Reading passage
● ● ● ● ● ● ●

Some people looking into taking up RG 146 courses
to qualify as a financial adviser consider specializing in superannuation. In
Australia, superannuation refers to the retirement funds people get from the
government based on the compulsory provisions their employers have paid for, on
behalf of them, prior to their retirement.
Although there were existing superannuation
arrangements prior to 1992, it was Paul Keating's Labor government which made
the Superannuation Guarantee system compulsory. It was put forward as a way of
coping with a major rise in the aging population over the coming decades, which
will put a strain on the national economy if the current pension system is not
reformed.
Although the succeeding administration of John
Howard did nothing to increase the rate of superannuation to 15%, the total
amount of superannuation assets as of 2011 amounts to $1.28 trillion, making
Australia the biggest investor in managed funds per capita. Access to one's
fund prior to retirement, however, is very strict. Except for severe financial
hardship and expensive medical treatments covered by Medicare, preserved
benefits are not accessible to workers until they reach a 'preservation age'.
Preservation age varies on a person's date of
birth, as the age of retirement is expected to move up as more people retain
their fitness to work for a longer period. People born before July 1, 1960
reach preservation age when they turn 55, while those born after 30 June 1964
are expected to retire when they're 60.

● ● ● ● ● ● ●

[Dataset entries]
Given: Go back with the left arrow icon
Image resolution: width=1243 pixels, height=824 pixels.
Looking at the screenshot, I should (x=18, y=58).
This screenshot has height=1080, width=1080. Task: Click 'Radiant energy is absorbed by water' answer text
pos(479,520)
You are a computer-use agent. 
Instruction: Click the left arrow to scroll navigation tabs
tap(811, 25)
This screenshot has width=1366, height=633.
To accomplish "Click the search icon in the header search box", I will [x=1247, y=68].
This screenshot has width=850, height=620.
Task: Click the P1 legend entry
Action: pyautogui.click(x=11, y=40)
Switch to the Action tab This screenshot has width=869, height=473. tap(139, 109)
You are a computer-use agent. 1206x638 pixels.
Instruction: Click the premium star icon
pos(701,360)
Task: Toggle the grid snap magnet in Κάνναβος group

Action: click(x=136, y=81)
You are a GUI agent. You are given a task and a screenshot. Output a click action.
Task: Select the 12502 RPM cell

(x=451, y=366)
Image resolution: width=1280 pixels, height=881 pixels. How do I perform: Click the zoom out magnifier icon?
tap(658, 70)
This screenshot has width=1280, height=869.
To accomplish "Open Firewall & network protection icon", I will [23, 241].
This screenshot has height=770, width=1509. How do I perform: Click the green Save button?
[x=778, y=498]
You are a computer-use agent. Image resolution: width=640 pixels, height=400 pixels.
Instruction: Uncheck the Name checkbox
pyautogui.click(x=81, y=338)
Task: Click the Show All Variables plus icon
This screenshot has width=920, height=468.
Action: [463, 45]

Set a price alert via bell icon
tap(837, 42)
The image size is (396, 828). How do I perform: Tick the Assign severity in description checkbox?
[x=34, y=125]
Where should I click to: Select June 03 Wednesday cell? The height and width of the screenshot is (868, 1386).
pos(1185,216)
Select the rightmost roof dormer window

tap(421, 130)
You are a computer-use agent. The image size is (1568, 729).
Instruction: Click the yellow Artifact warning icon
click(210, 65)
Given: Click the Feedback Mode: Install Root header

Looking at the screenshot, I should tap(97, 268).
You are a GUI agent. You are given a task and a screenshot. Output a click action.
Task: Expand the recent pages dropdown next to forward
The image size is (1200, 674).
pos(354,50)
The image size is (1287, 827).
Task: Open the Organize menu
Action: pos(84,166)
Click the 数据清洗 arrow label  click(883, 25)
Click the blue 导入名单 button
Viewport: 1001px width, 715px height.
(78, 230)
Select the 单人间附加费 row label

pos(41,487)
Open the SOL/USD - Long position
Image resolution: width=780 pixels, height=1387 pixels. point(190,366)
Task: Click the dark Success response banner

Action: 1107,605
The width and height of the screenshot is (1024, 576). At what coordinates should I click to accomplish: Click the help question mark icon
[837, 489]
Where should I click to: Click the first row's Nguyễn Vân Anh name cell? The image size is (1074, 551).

● ● ● ● ● ● ●

Copy verbatim the portion of the superannuation passage above that begins with the words "Preservation age varies" and ends with "when they're 60.".

Preservation age varies on a person's date of
birth, as the age of retirement is expected to move up as more people retain
their fitness to work for a longer period. People born before July 1, 1960
reach preservation age when they turn 55, while those born after 30 June 1964
are expected to retire when they're 60.